Results and discussion
The scour rate around the piers is a function of the flow Froude number, the distance of the piers from each other, and the row of the pier placement (the first or second row). With an increase in the Froude number, the scour depth also increased due to an increase in the strength of the erosive eddies and the bed shear stress around the piers.

Conclusion
In all the experiments, the maximum depth of the scour hole was observed around the piers of the first row. Figure 1 displays the trend of changes in the maximum relative scour depth (ds1/w) for different distances and Froude numbers.
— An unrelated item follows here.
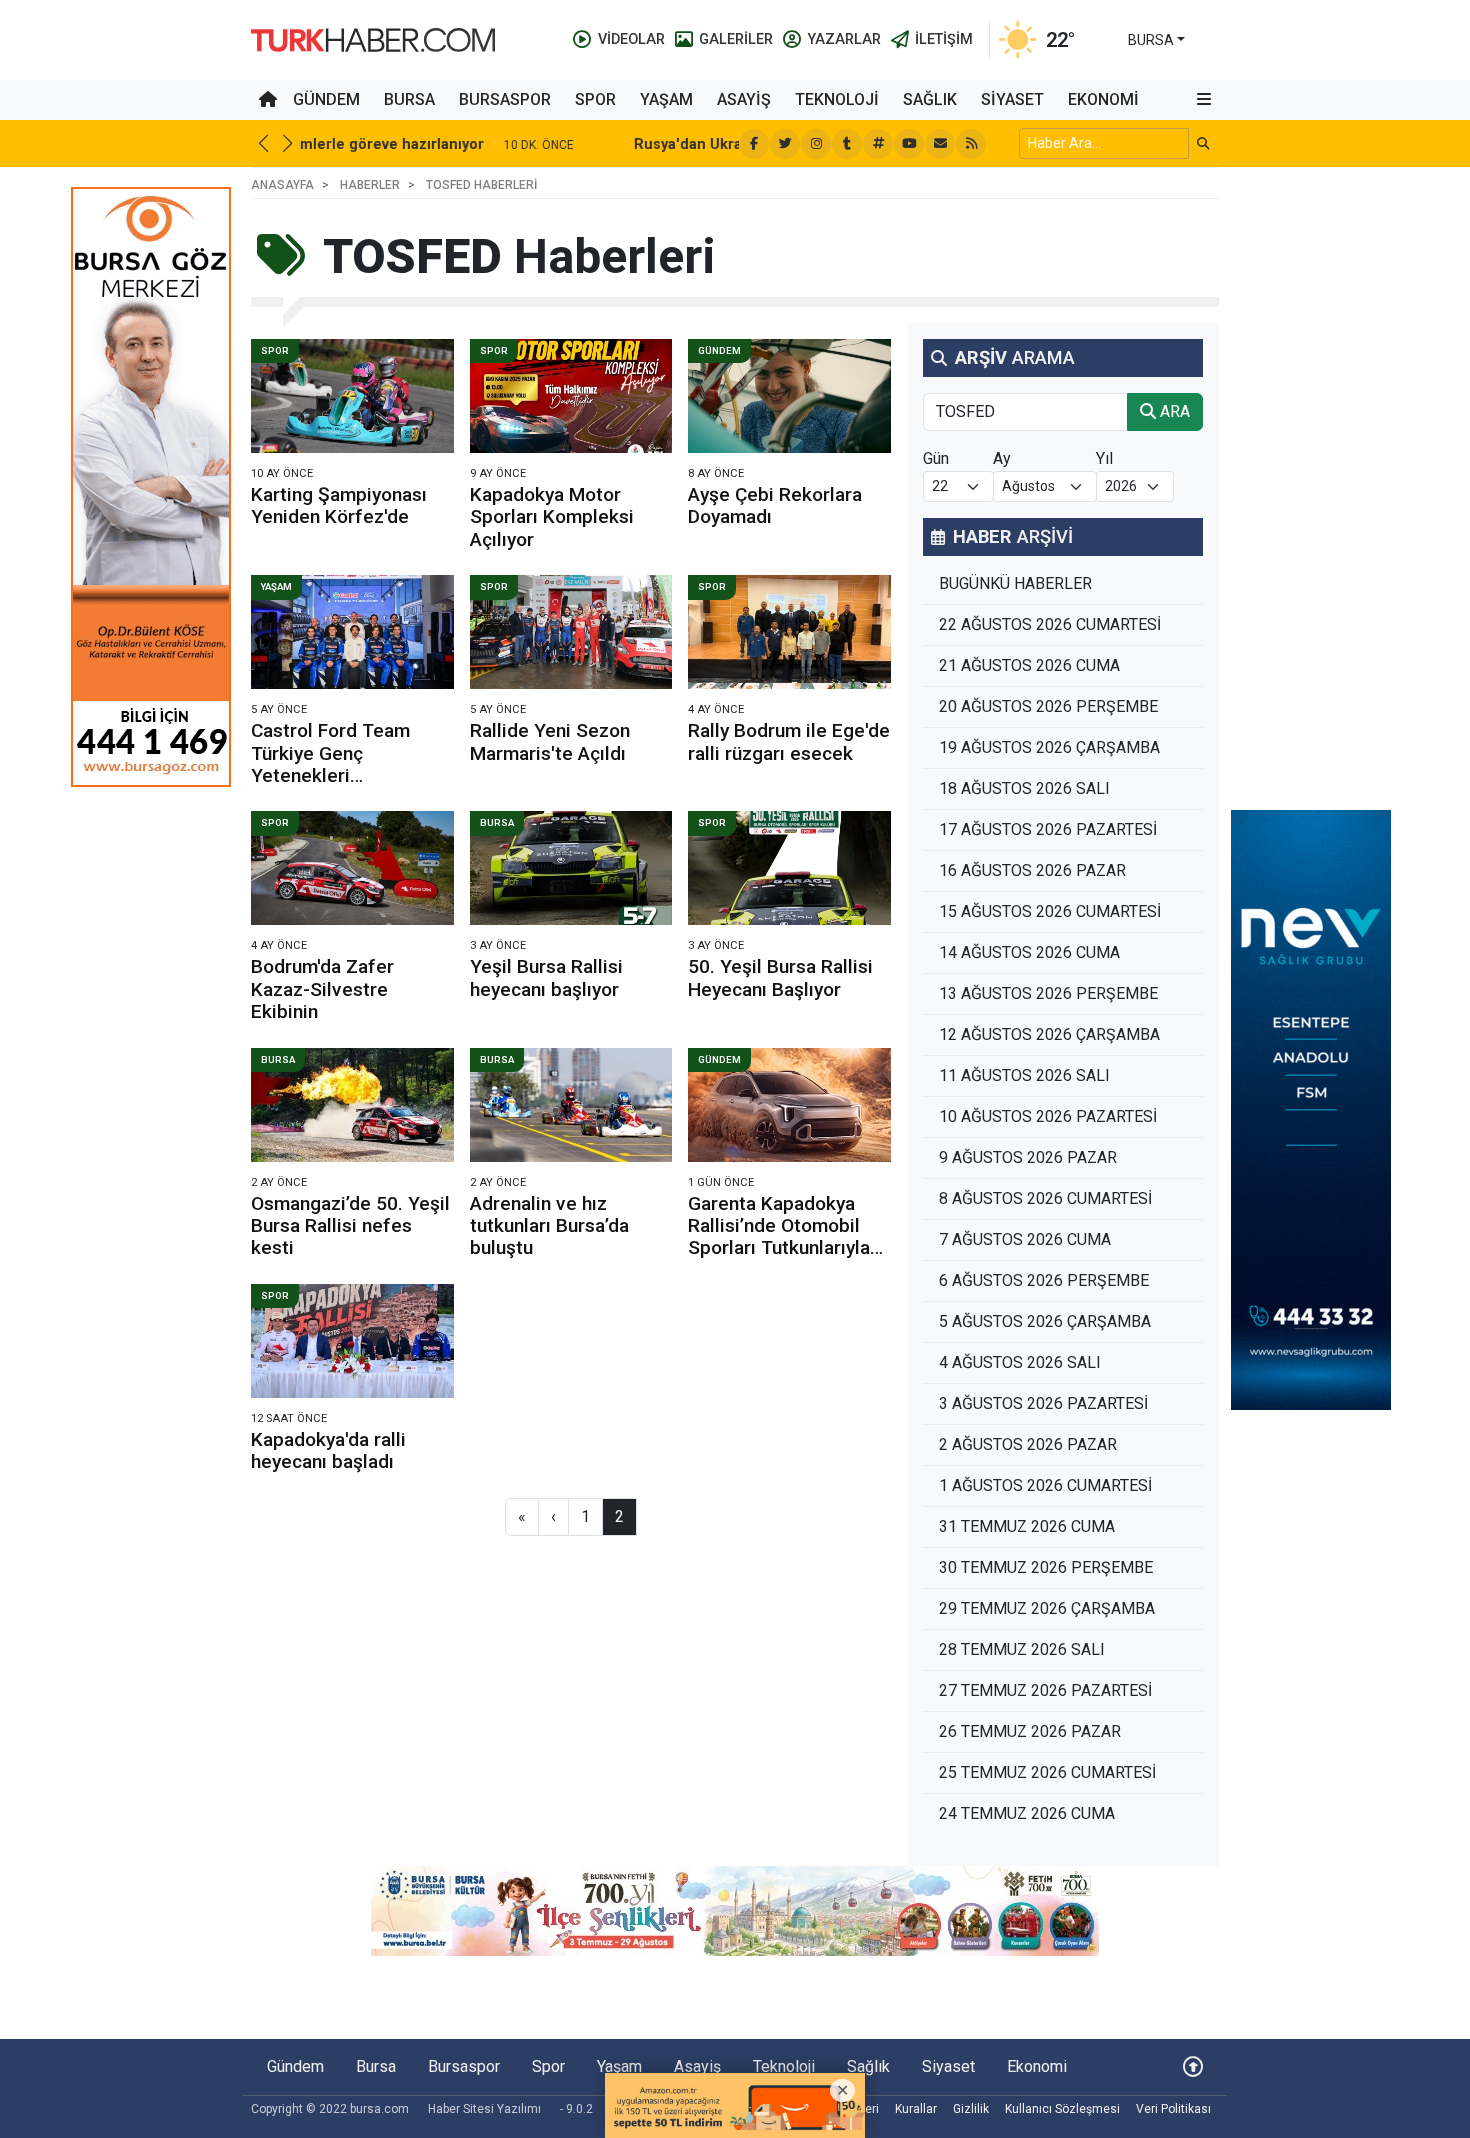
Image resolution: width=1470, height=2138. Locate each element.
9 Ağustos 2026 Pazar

As can be seen, with an increase in the transverse distance between the piers, the maximum scour depth first started a downward trend and reached the minimum value at a distance three times the width of the pier, then the trend of changes in the maximum scour depth increased and reached its maximum value at a distance of 8 times the pier width. The data showed that the maximum scour depth at a distance of 8 times the width of the pier with Froude numbers
0.16, 0.186, 0.211, and 0.245, was 39.5, 35, 35, and 28% greater than the distance 3 times the pier width, 37, 37, 32 and 14% greater than the distance 5 times the pier width, and 30, 25, 20 and 10% greater than the distance 1 time the pier width. In all the experiments, the maximum scour depth around the piers in the first row was greater than that of the piers in the second row. The data revealed that the maximum scour depth around the piers in the second row at transverse distances of 1, 3, 5, and 8 times the pier width was on average 35, 48, 40, and 42% smaller than the maximum scour depth around the piers in the first row.